“Have a baby, mom.” My three year pleads with me.“No, baby girl. I have you.” I look at her and smile.She begs again, not really fully understanding what she asking. “Please, momma, I want a baby.”“No, sweet girl. I don’t need a baby. You’re my baby.” I pull her in for a hug as she giggles and tries to wiggle her way free.
Who knows what has sparked this conversation in her sweet, little, innocent mind this Sunday afternoon.
I know one of her friends at preschool has recently welcomed a baby brother. Then there is the new baby episodes of Doc McStuffins that Madeline seems to play on repeat these days. We have been looking at her own baby photos a lot lately too. She’s been asking questions about the time she was in mommy’s tummy. I’m certain it’s just the combination of everything all mixed up together in her little mind that has her asking for a baby brother or sister on this day, but those words…
I think we were still in the hospital the first time we were asked when were planning on having another one. No rest for the weary, sleep-deprived, or newly recovering from a c-section momma. Must immediately plan for your next child before you have even figured this one out.
At first it was easy to just laugh people off.
“Let me get used to her first.”“Maybe after we sleep through the night.”“Maybe once she’s potty trained.”
Everyone’s replies are always the same, but she’s so sweet, precious, adorable, etc. DON’T YOU WANT TO HAVE ANOTHER?
The fact of the matter is my husband and I have spent a lot of time trying to figure out where we are with the idea of having another child.
We have become very content with the idea of our family staying the way it is now. We enjoy spoiling our daughter and focusing all of our energy and time on her. It’s something that we know we wouldn’t have if we had another child at this point. We also know that the only child that we really want is our Joshua and that’s not going to happen.
When most people look at our family they see a lovely little family of three. They don’t notice the one that is missing. It’s easy for them to look at our sweet three-year-old daughter and wonder why we aren’t ready to give her a little brother or sister yet, not knowing that she is the little sister.

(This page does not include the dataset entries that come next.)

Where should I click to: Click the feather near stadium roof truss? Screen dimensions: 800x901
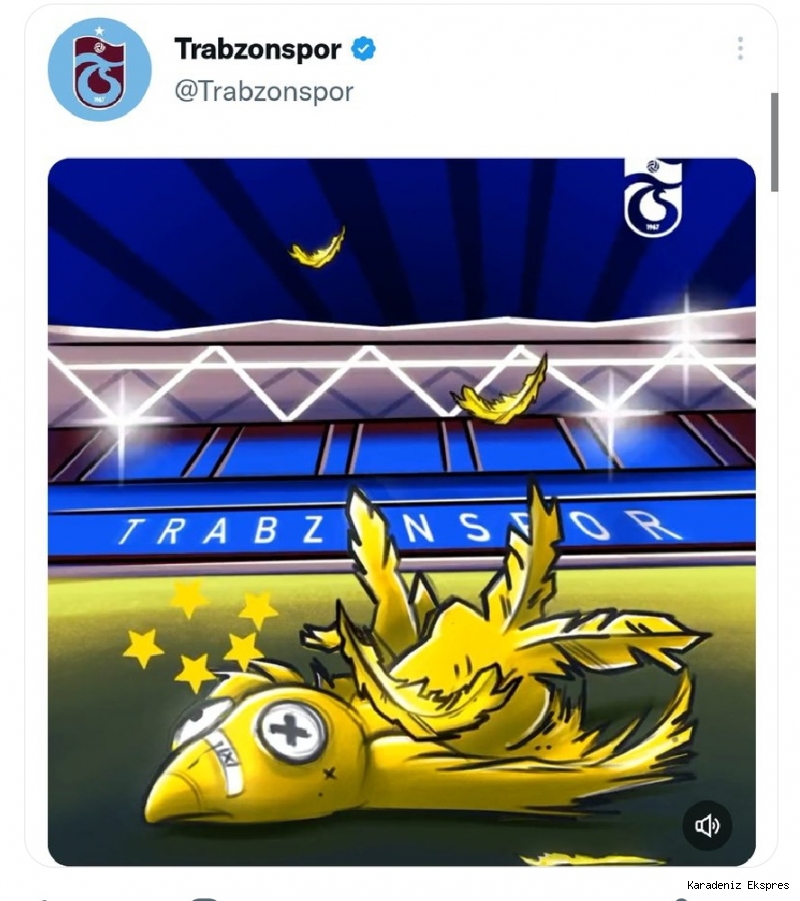(x=499, y=392)
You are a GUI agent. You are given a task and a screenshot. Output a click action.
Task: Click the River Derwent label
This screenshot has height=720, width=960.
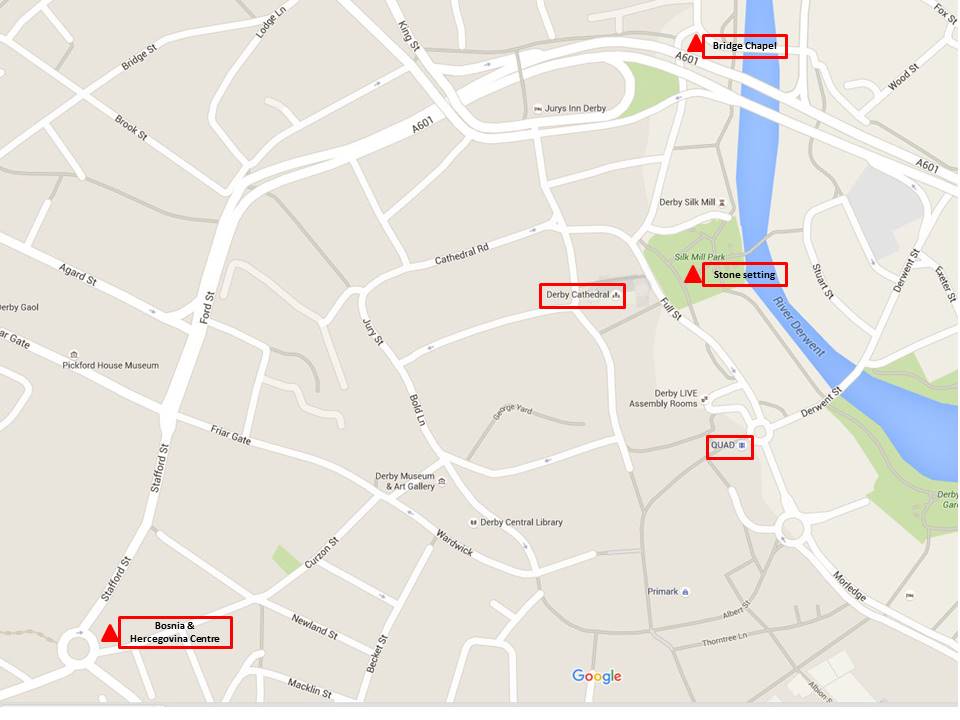(x=799, y=326)
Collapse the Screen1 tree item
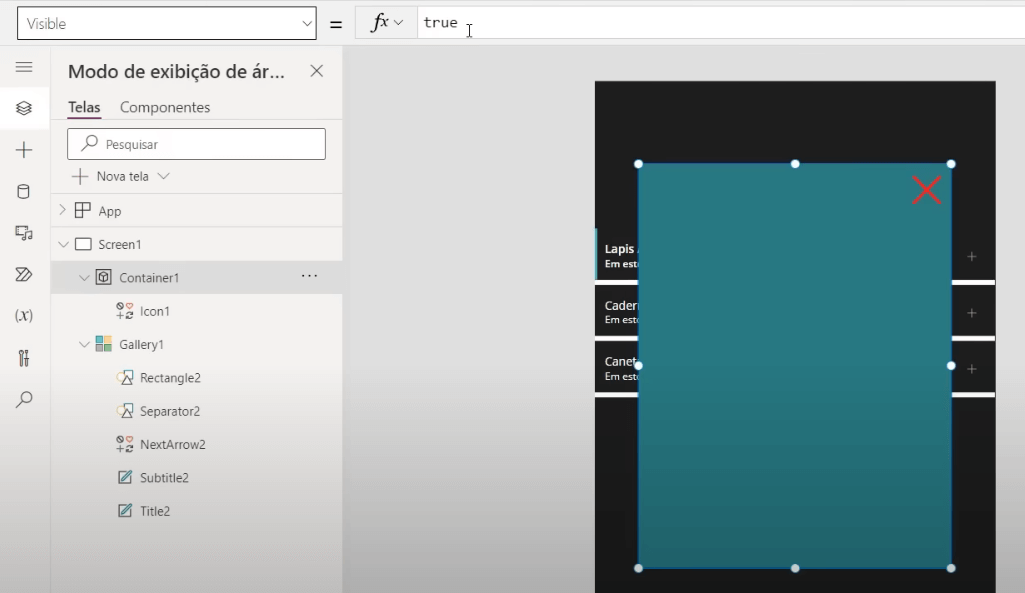Image resolution: width=1025 pixels, height=593 pixels. tap(63, 243)
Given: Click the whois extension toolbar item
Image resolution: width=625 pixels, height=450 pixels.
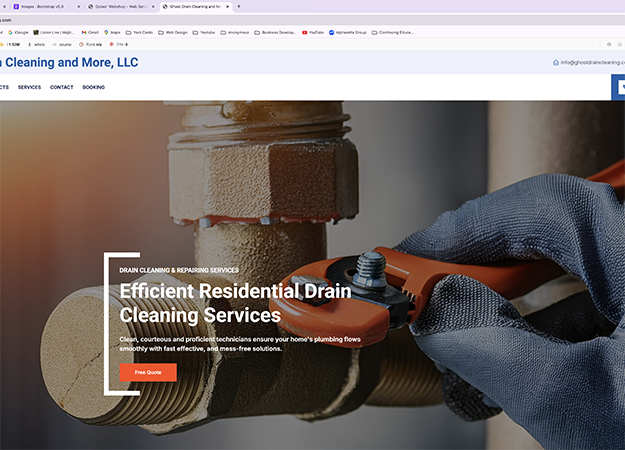Looking at the screenshot, I should pos(38,44).
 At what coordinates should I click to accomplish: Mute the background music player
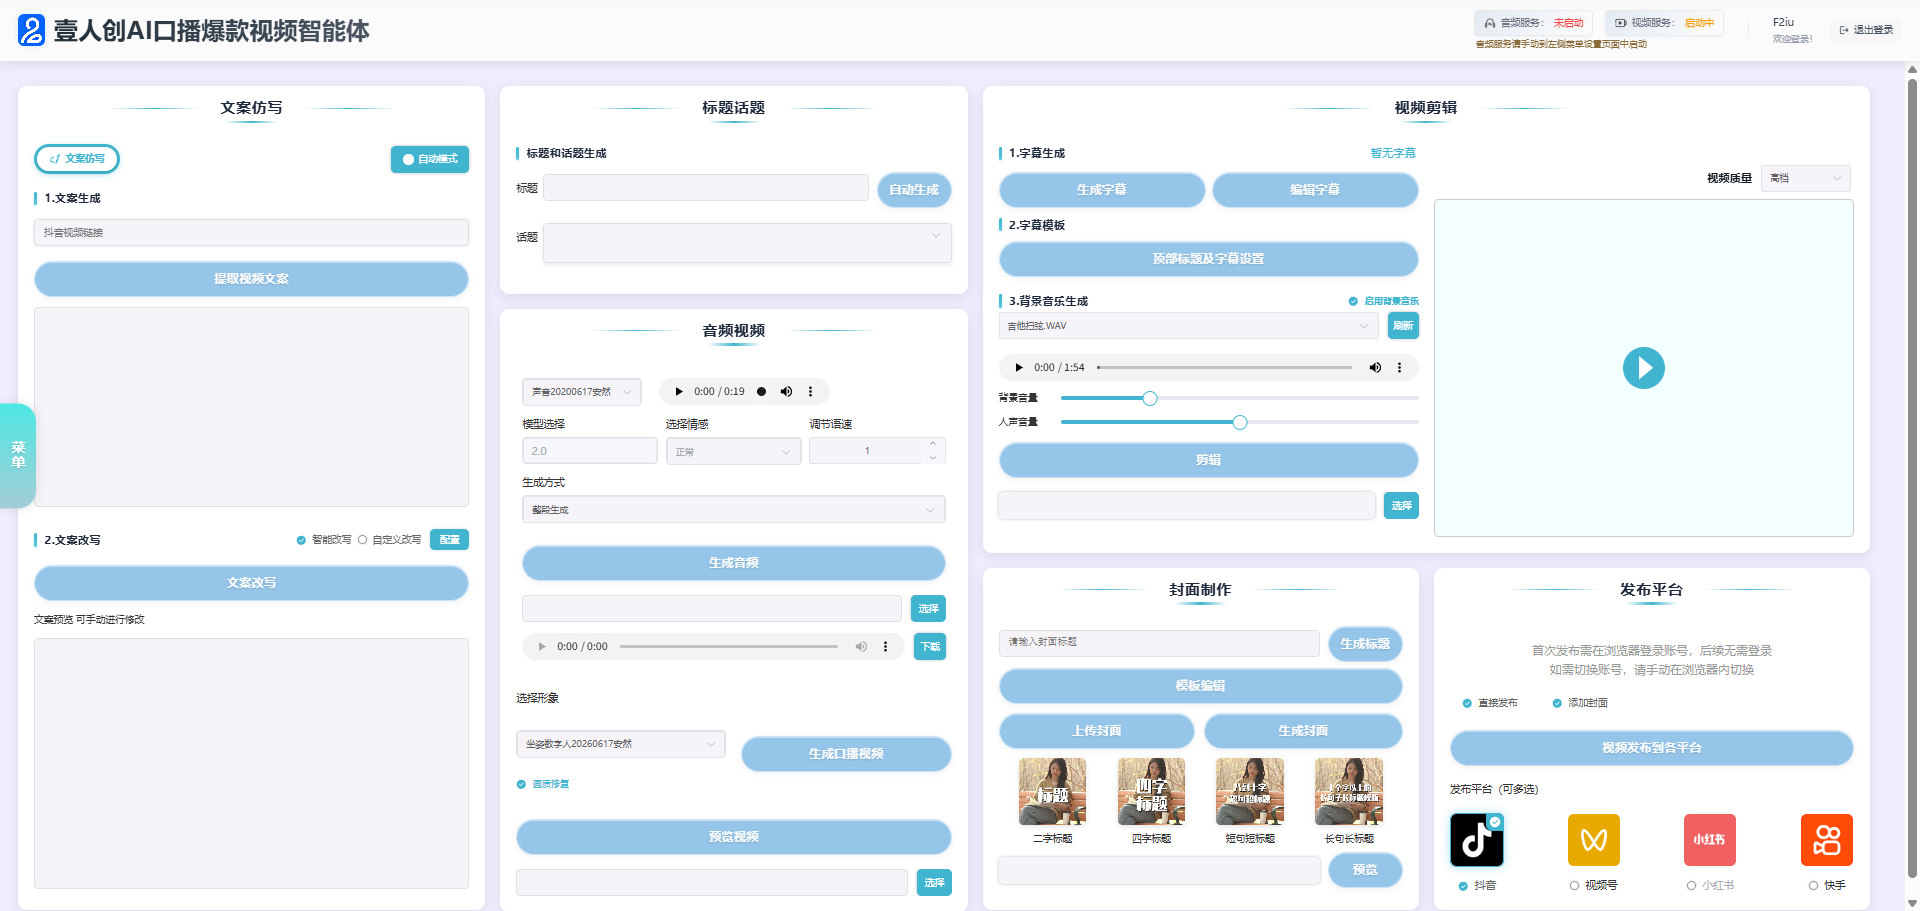(1375, 368)
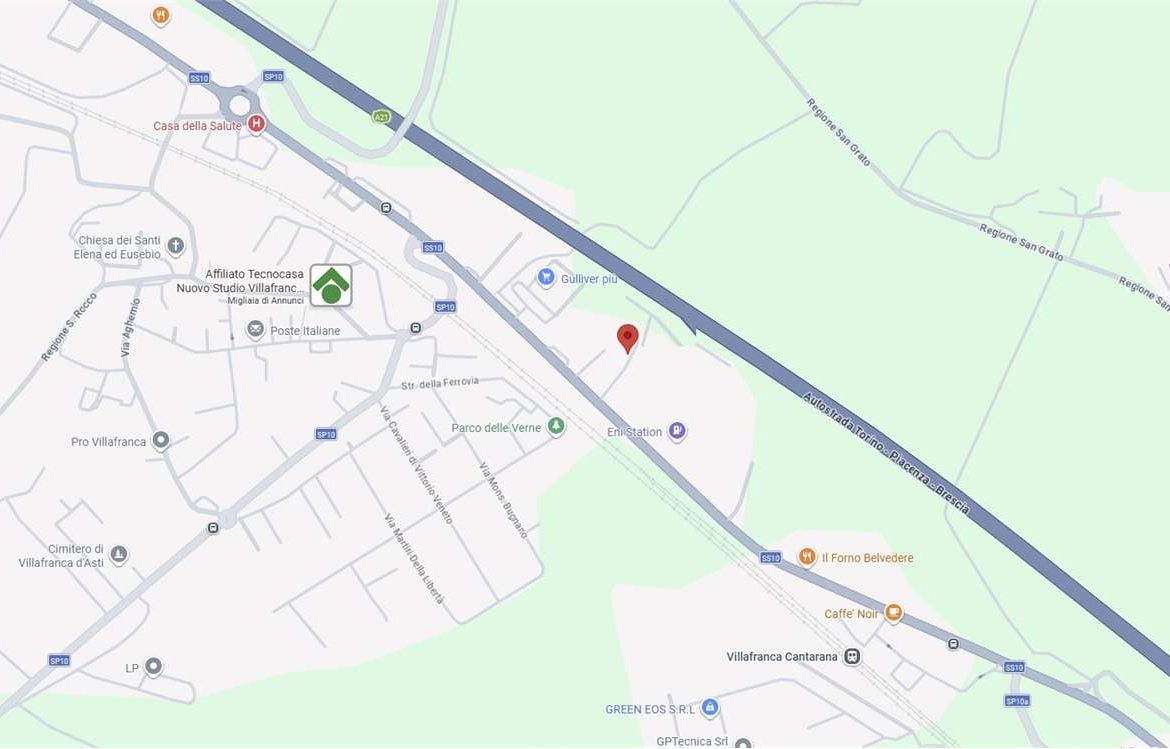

When you lose your first born, it seems like people forget that they ever existed once you have another a child.
If I put Madeline in a “Little Sister” shirt, people look confused. I gently remind them that she has a big brother, he just passed away shortly after birth. They think it’s just some confused mixed up pregnancy announcement. As if I forgot that she would actually be a Big Sister if I was pregnant.
So the questions continue.
“Madeline would make such a good big sister.”“So when are you guys going to have another one?”Or my personal favorite, “Madeline needs a brother.”
Ask me how much that one cuts like knife.
I know these are normal things that every couple hears. This is not something that is exclusive to loss parents, so let me pause here and just say it really is no ones business when you choose to have a child, or if you choose to have a child, other than you and your partner and possibly your doctor.
For the well-meaning family members and friends, for the all-too-invested neighbors, co-workers, and clients – stop asking.
Take a minute to realize that these are very personal decisions. There are many reasons that a couple may not be ready or able to have another or even a first child. For those who looked at our family after our loss, they didn’t see us as parents who had lost a child.
They saw us as a couple without children. So they didn’t understand why their innocent question of when were planning on starting a family would often cause me to exit the room in tears. Just like now, when people ask us when we are planning on having another child. My heart is screaming out, I already HAD another child.
They don’t realize that the trauma of our first pregnancy and subsequent loss caused such fear and anxiety for our second pregnancy that we just don’t think that is something that either of us want to go through again.
Not to mention the actual physical risks. We have grown content and happy with our decision to keep our family just as it is. I just wish everyone else would be too.